(SOURCE INFORMATION begins)

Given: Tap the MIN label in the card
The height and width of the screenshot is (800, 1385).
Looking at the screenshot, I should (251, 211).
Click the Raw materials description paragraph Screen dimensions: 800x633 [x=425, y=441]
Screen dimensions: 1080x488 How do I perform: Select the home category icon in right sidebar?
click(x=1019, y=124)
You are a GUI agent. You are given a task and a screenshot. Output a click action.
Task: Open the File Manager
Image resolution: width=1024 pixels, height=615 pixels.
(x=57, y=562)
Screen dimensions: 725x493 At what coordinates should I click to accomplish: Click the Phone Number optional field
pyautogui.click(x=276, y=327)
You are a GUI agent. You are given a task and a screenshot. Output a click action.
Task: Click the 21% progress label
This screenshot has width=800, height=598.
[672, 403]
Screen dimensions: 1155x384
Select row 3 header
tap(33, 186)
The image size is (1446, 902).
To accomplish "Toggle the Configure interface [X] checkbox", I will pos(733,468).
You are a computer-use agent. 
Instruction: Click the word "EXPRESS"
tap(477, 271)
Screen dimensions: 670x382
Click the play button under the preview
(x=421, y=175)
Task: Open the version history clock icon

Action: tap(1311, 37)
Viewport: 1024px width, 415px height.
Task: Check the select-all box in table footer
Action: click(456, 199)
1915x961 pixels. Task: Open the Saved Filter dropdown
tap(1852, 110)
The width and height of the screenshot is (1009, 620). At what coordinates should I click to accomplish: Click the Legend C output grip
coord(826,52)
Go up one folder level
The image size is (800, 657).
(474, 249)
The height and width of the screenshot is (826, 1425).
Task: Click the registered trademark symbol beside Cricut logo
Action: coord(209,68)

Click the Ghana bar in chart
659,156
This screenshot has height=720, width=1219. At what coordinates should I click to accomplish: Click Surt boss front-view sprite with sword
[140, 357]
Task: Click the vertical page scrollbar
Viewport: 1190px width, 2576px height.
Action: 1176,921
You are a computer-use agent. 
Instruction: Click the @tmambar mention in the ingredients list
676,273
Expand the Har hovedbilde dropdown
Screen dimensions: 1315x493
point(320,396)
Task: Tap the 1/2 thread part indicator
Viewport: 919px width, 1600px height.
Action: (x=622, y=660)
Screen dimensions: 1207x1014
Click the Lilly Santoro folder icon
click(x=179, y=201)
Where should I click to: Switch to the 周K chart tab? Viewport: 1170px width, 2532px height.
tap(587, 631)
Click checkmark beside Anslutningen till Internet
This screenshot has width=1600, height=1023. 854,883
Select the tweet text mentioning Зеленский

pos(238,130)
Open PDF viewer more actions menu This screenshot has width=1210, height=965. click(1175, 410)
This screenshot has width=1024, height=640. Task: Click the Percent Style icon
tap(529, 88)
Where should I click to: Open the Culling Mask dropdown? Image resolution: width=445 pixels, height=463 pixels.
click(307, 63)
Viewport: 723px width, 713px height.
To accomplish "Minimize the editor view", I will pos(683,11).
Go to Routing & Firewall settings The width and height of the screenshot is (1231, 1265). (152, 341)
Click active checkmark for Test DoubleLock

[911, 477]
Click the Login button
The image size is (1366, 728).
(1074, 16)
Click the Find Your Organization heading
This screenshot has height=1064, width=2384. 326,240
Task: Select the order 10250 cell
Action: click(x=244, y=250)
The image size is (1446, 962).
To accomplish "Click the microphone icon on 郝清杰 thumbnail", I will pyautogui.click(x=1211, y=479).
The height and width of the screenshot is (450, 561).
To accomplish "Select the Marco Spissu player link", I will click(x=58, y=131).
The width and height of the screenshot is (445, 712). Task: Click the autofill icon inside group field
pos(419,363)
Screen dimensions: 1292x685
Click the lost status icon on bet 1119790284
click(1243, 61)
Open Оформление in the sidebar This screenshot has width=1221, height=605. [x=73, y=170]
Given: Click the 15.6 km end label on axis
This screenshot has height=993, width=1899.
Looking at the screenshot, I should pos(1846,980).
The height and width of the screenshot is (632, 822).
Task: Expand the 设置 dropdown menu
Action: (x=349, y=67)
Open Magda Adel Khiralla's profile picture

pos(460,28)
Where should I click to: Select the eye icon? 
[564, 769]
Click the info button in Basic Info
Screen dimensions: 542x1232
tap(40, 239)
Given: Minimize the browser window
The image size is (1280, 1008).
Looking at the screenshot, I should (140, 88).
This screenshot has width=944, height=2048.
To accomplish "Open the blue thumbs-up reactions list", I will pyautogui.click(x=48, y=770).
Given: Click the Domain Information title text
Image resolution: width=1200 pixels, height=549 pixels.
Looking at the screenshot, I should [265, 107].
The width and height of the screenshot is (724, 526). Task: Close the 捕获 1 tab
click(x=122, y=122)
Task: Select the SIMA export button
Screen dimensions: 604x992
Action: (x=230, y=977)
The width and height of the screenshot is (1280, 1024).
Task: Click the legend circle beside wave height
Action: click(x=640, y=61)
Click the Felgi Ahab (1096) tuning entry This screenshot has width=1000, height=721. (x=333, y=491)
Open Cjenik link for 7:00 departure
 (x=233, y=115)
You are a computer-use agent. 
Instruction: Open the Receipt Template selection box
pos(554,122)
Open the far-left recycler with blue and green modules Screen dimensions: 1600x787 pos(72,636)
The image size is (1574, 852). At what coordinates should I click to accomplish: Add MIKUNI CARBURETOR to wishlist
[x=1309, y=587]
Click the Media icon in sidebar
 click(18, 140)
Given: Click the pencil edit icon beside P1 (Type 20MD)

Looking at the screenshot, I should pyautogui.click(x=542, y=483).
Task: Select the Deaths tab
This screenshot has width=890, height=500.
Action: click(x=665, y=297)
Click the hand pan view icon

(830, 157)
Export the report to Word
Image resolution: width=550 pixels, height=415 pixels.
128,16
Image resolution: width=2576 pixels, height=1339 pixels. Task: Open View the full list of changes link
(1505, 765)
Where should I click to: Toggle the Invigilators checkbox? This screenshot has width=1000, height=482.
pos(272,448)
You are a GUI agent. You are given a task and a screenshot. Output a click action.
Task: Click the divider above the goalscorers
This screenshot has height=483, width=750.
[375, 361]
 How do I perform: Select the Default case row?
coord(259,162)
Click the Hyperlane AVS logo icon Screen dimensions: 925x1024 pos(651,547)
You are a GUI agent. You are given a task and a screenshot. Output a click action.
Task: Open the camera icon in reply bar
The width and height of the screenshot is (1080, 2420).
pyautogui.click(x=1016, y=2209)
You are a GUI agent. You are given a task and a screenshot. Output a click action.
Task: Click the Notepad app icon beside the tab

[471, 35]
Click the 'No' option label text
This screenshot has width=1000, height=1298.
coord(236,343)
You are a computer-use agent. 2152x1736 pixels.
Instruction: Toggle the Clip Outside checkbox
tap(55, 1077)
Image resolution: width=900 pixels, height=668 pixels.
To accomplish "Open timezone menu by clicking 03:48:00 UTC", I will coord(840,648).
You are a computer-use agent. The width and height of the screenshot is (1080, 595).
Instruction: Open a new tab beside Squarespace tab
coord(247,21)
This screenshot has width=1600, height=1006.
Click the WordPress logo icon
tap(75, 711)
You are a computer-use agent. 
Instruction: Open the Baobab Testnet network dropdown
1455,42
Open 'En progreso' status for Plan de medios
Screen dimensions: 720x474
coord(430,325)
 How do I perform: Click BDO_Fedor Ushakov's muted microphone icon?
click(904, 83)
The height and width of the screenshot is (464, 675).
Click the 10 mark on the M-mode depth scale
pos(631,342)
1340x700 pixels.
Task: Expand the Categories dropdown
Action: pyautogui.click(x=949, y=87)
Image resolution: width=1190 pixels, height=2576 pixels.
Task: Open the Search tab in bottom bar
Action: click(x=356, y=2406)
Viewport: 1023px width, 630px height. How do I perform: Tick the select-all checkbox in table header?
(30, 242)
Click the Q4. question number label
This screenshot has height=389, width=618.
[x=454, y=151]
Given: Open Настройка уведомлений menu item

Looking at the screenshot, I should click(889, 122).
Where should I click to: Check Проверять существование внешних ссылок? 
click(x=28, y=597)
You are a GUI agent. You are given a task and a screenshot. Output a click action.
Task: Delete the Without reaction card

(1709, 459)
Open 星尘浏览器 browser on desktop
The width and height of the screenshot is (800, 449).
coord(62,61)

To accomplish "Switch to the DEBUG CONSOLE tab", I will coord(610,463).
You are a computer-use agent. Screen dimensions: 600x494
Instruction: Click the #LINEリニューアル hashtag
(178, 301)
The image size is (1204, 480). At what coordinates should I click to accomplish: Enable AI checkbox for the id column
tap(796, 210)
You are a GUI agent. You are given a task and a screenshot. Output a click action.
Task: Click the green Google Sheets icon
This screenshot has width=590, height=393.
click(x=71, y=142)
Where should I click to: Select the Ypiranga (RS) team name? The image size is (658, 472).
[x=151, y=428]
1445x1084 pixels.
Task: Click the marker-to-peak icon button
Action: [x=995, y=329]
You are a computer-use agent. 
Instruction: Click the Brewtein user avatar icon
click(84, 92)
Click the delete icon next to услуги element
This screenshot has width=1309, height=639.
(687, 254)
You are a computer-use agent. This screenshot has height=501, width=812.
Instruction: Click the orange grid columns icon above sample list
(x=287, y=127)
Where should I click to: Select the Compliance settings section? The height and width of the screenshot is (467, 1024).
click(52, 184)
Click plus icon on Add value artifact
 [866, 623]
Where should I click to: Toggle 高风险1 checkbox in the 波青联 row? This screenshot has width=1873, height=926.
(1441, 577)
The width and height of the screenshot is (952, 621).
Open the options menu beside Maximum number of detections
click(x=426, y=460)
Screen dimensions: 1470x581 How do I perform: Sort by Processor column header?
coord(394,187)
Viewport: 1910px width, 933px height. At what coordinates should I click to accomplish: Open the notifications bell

(SOURCE INFORMATION ends)

# [EXERCISE INSTRUCTIONS]
Copy all lines of the material above where the string "blue" occurs.

# [PROBLEM SOLUTION]
To accomplish "Open the blue thumbs-up reactions list", I will pyautogui.click(x=48, y=770).
Open the far-left recycler with blue and green modules Screen dimensions: 1600x787 pos(72,636)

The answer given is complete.